Segment Start: Available records

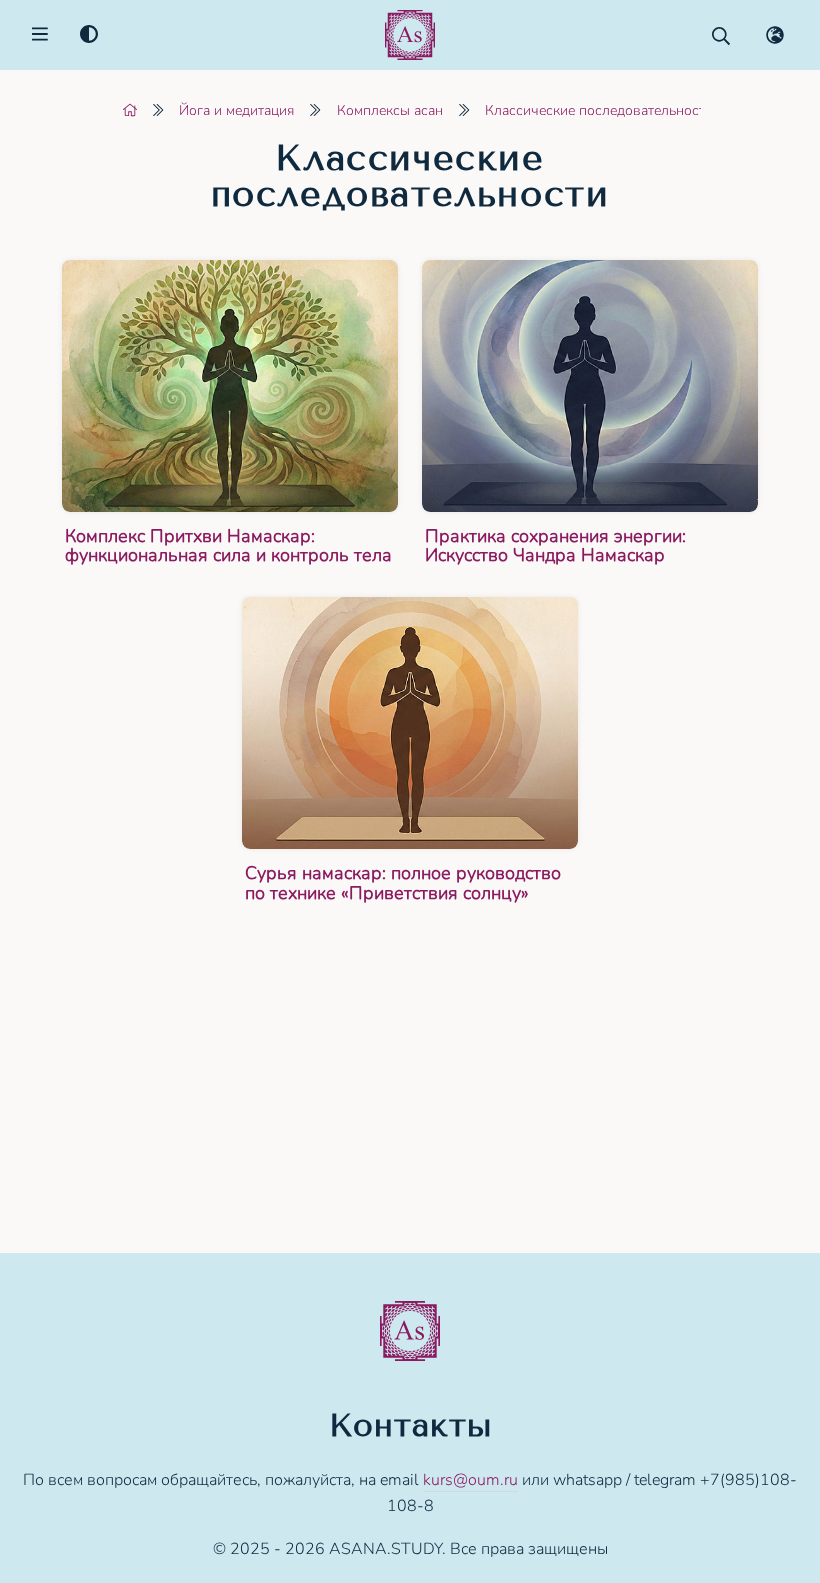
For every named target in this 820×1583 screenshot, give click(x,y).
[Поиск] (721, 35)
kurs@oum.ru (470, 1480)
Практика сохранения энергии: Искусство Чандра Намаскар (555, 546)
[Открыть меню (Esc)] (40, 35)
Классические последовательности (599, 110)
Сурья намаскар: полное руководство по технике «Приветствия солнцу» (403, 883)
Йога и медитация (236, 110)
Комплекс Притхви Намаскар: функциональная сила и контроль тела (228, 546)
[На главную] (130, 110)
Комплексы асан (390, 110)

Segment End: Available records

• Goal of the exercise:
Give back exactly the lines from the one containing "Комплекс Притхви Намаскар: функциональная" through the last line of the records.

• Finished exercise:
Комплекс Притхви Намаскар: функциональная сила и контроль тела (228, 546)
[На главную] (130, 110)
Комплексы асан (390, 110)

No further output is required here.